The inquiry wishes to express its admiration for the courage and integrity of all those witnesses who helped it with its work.
The Ferns Inquiry has sought to provide an honest and objective description of the events that led to its establishment. In chapter 8 (g) of this report, the inquiry has suggested remedies to some of those problems that have not yet been addressed by church or State authorities.

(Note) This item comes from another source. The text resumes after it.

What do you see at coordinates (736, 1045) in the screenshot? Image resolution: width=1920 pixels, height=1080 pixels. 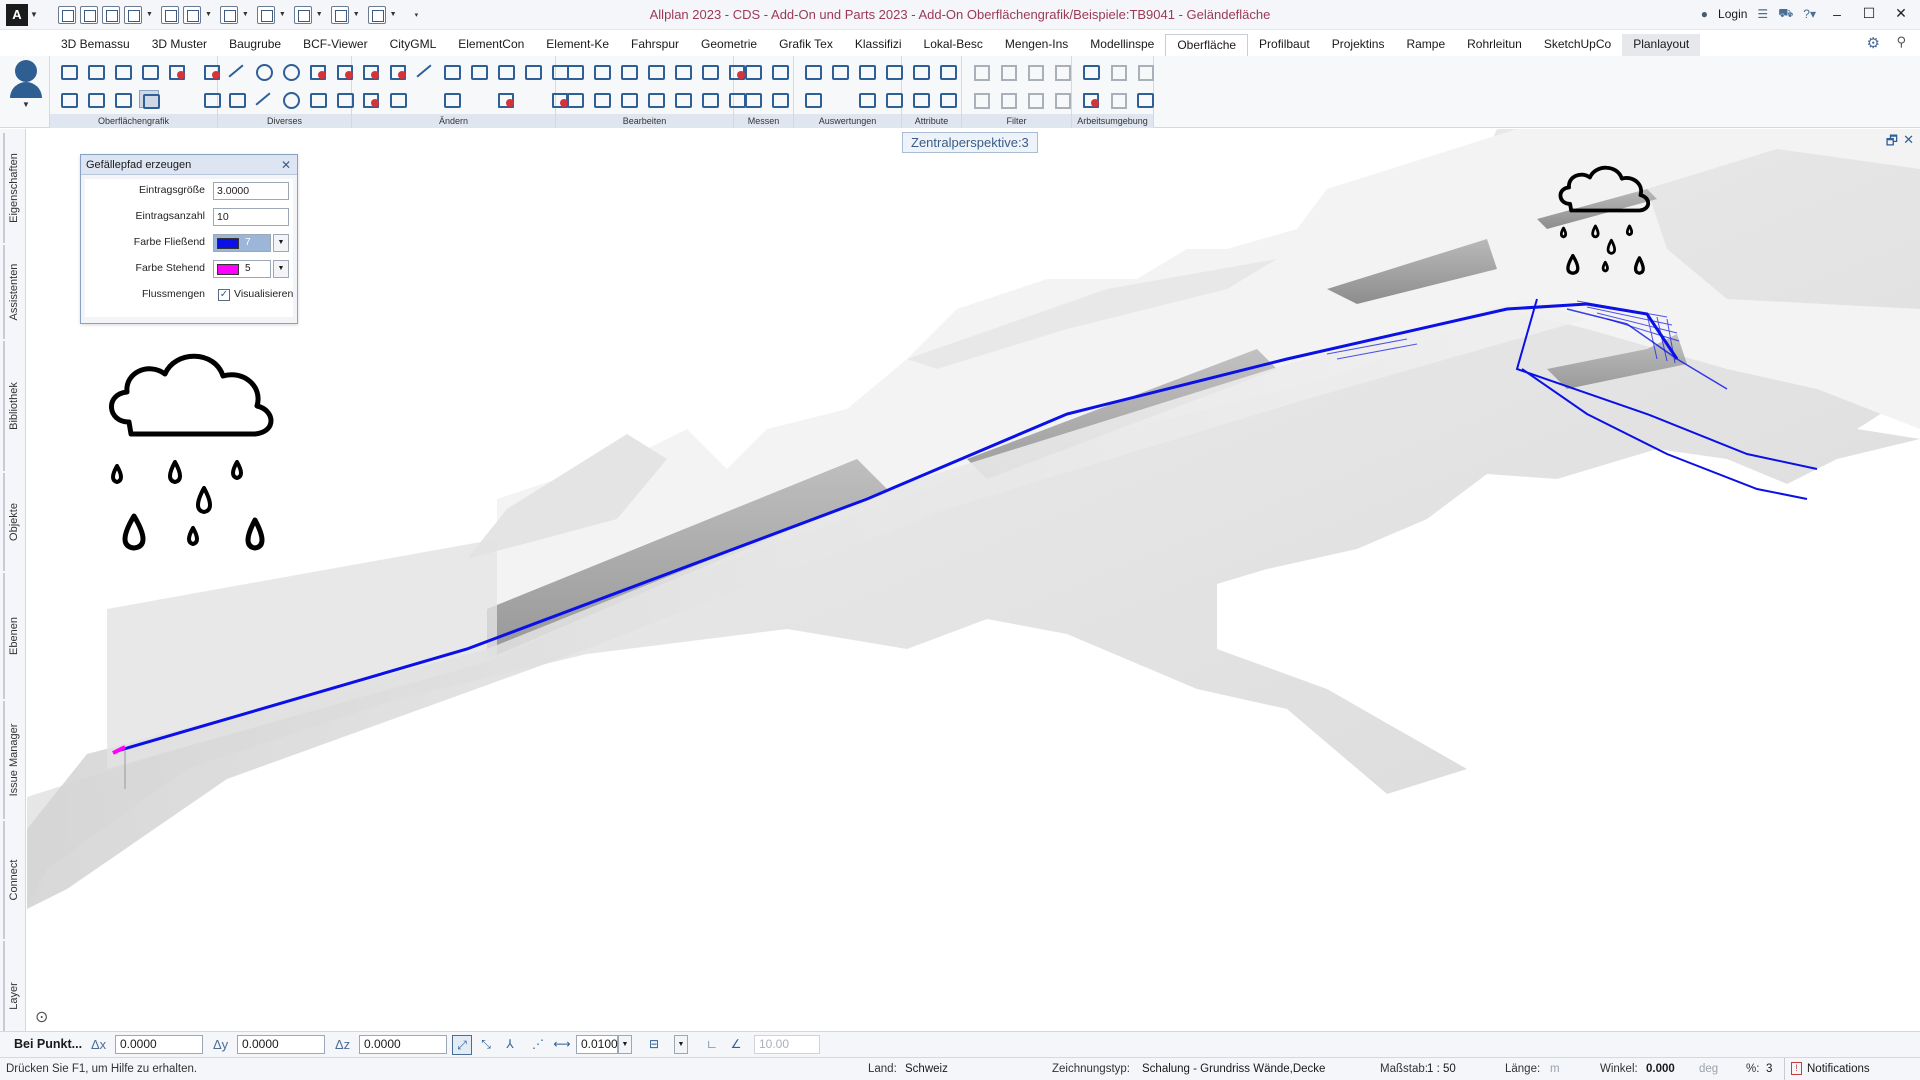 I see `angle-snap-icon: ∠` at bounding box center [736, 1045].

These include a public education programme and regulatory and legislative changes that would provide protection to children abused by third parties. The members of the inquiry would express the hope that should the type of abuse chronicled in this report ever occur again, there will be mechanisms and procedures in place which will enable victims promptly to report the abuse in the confidence that they would be believed and the certainty that appropriate action would be taken to terminate the wrongdoing.
* This figure does not include those priests included in the appendix annexed hereto. (This refers to five cases which only came to the attention of the inquiry in recent months because of an error on the part of the diocese and were not fully examined by the Inquiry.)